# What the task asks
Find the string "height" in the entries and copy each line that has it.
** Records shown follows **
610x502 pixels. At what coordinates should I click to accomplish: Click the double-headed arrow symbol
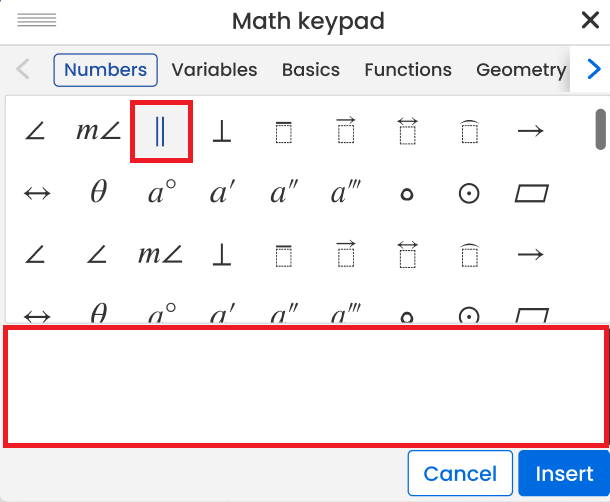(37, 193)
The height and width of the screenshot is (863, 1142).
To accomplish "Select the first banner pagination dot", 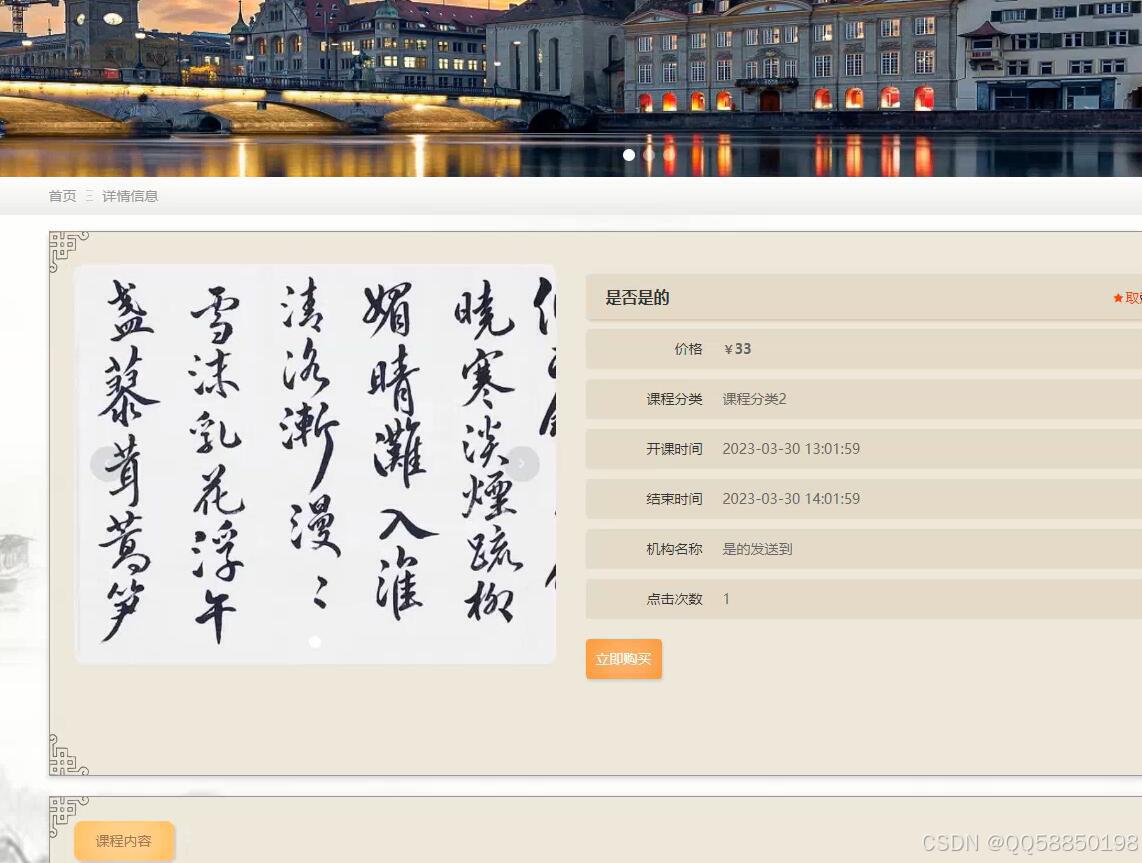I will [629, 155].
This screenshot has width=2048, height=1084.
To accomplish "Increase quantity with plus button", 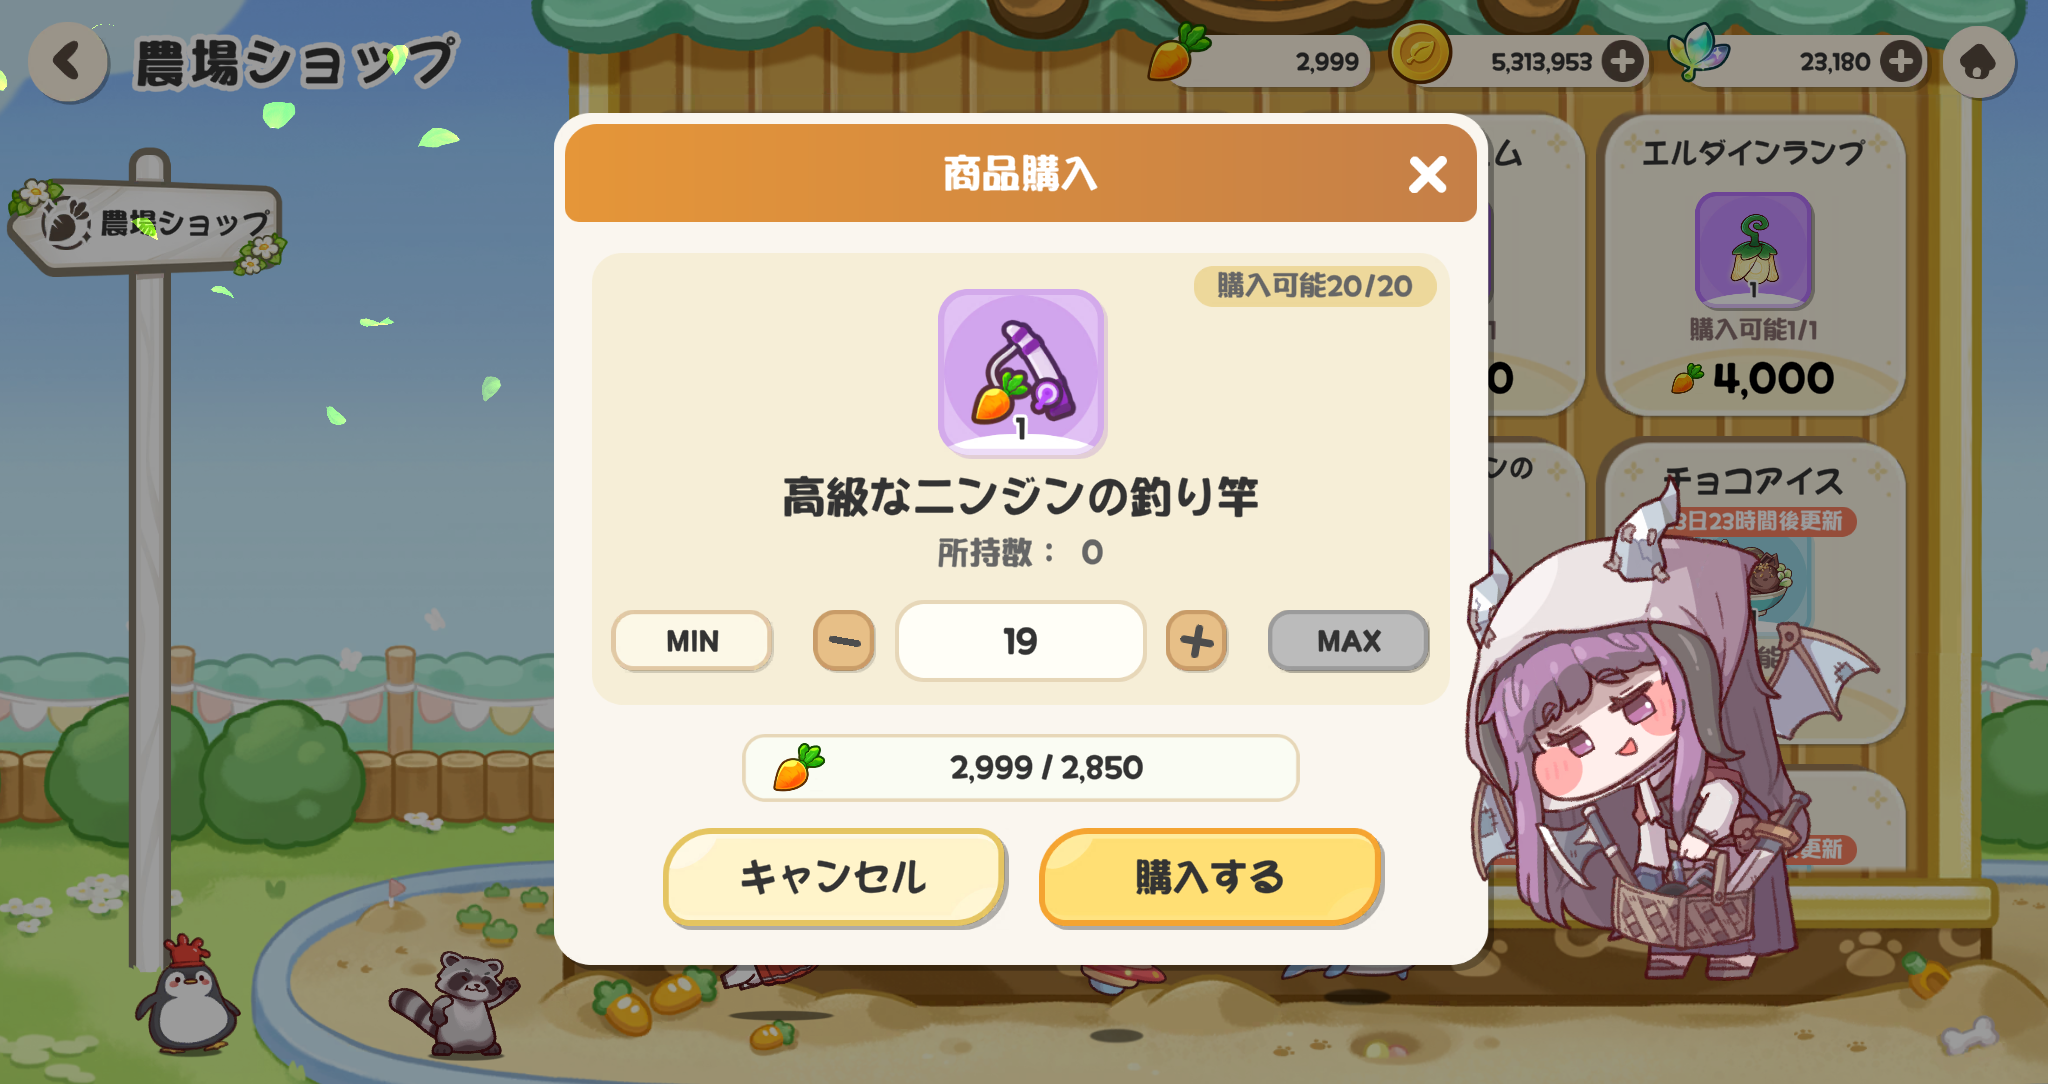I will [1196, 641].

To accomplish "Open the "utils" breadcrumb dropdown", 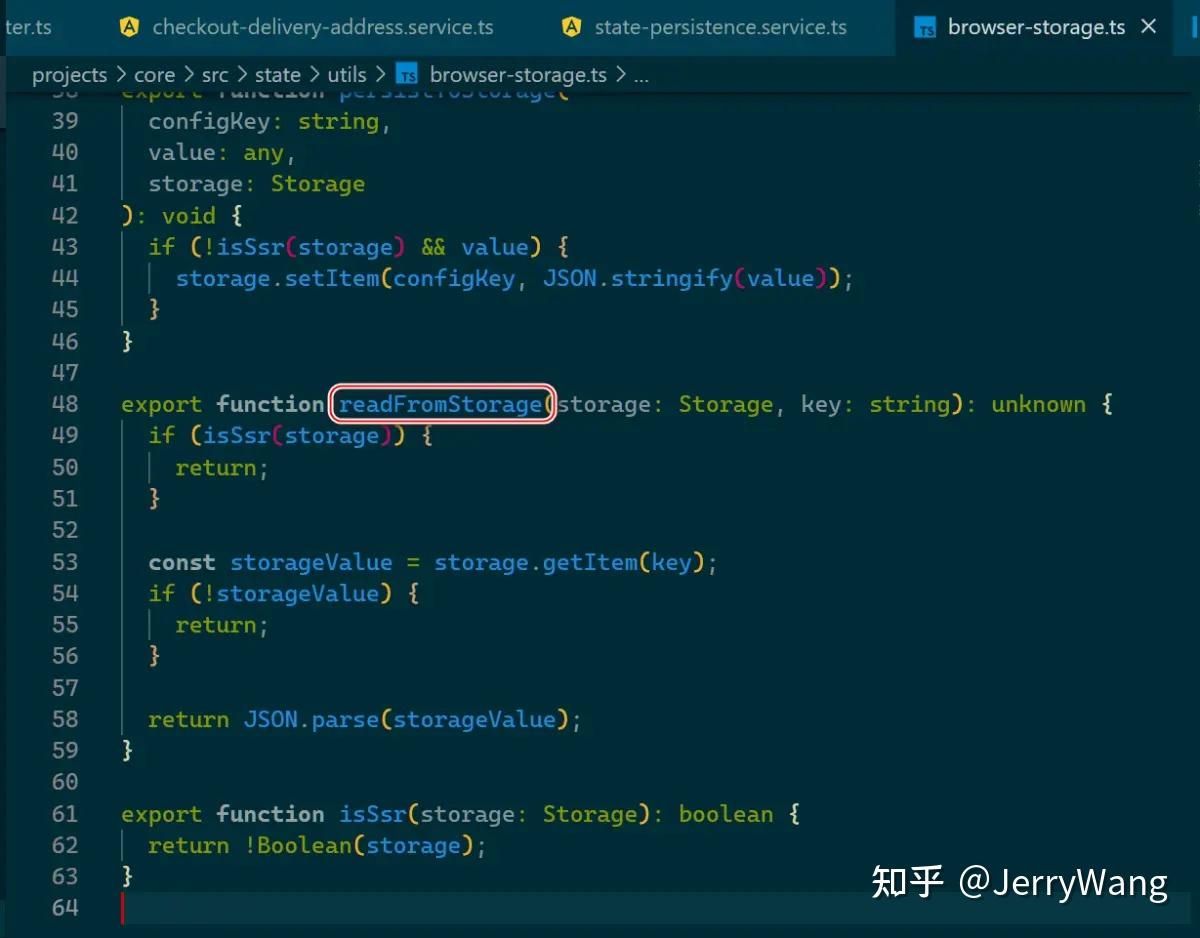I will point(346,74).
** End of Records shown **
# Completed task
The height and width of the screenshot is (863, 1142).
This screenshot has width=2048, height=1084.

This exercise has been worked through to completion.